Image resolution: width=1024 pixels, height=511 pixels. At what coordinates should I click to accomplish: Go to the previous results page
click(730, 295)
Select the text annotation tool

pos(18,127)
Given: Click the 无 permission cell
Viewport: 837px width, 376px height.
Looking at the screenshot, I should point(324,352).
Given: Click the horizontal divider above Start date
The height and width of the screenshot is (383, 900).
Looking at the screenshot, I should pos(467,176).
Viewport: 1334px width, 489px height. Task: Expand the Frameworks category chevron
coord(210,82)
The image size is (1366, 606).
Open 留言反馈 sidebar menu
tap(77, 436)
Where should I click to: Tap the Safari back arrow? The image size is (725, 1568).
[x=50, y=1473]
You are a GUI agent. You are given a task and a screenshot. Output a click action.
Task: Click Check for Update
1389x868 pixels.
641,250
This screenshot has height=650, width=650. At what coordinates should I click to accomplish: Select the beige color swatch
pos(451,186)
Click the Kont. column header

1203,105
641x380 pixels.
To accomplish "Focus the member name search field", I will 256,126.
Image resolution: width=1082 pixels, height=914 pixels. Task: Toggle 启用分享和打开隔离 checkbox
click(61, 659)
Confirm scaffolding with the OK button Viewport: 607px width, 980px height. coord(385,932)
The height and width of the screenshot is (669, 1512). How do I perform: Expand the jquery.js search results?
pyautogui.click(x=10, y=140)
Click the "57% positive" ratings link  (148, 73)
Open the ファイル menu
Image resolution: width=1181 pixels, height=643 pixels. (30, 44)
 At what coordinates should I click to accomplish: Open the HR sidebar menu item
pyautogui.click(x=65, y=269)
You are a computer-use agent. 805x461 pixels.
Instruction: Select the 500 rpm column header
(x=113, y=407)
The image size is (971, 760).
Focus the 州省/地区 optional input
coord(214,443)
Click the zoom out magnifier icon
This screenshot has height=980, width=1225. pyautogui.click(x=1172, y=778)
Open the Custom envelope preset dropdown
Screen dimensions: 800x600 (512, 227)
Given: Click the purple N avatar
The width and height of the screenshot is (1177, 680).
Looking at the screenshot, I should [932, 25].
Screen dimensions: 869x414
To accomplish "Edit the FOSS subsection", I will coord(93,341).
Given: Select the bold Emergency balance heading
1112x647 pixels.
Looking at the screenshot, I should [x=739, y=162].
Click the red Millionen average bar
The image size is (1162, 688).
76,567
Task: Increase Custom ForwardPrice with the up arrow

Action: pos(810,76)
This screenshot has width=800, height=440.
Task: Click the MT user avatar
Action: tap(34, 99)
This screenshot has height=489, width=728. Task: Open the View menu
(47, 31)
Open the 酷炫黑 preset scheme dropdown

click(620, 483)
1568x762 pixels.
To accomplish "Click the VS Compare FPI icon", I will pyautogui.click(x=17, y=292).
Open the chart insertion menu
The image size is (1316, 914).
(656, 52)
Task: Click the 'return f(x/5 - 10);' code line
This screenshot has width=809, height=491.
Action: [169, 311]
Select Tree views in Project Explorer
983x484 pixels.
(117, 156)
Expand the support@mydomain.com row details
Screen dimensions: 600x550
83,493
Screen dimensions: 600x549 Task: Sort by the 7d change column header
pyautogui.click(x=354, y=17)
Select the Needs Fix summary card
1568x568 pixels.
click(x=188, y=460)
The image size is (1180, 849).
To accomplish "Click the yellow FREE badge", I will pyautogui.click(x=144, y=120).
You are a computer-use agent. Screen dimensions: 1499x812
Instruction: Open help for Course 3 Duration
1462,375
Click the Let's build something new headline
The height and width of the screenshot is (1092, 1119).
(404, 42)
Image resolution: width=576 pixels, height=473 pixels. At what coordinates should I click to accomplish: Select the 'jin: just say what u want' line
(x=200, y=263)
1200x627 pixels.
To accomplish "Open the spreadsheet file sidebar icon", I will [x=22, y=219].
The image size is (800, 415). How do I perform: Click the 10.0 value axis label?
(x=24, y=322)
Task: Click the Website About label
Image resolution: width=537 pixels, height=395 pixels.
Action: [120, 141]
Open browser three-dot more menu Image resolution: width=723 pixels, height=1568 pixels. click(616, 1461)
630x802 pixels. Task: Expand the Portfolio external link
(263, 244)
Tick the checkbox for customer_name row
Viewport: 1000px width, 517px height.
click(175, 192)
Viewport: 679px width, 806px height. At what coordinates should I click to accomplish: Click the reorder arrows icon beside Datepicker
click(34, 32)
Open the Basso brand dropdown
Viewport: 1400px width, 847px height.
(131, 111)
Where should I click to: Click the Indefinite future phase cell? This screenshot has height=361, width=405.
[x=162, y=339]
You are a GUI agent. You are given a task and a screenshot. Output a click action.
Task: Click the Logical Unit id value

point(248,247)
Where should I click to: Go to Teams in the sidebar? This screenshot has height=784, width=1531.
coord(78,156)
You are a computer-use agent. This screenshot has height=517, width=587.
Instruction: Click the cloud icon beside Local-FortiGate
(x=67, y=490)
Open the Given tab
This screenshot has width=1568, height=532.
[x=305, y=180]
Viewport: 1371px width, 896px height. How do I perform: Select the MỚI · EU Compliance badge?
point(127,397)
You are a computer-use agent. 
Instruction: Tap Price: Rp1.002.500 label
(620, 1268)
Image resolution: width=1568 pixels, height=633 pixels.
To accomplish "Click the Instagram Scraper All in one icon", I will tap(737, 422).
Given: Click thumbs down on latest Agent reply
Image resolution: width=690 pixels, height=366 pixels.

* **WHAT YOU HAVE TO DO**
Using the records above, select and copy every line that has the word "will".

* **ANSWER BOX**
To accomplish "Focus the member name search field", I will 256,126.
To accomplish "Edit the FOSS subsection", I will coord(93,341).
To accomplish "Click the VS Compare FPI icon", I will pyautogui.click(x=17, y=292).
To accomplish "Click the yellow FREE badge", I will pyautogui.click(x=144, y=120).
To accomplish "Open the spreadsheet file sidebar icon", I will [x=22, y=219].
To accomplish "Click the Instagram Scraper All in one icon", I will tap(737, 422).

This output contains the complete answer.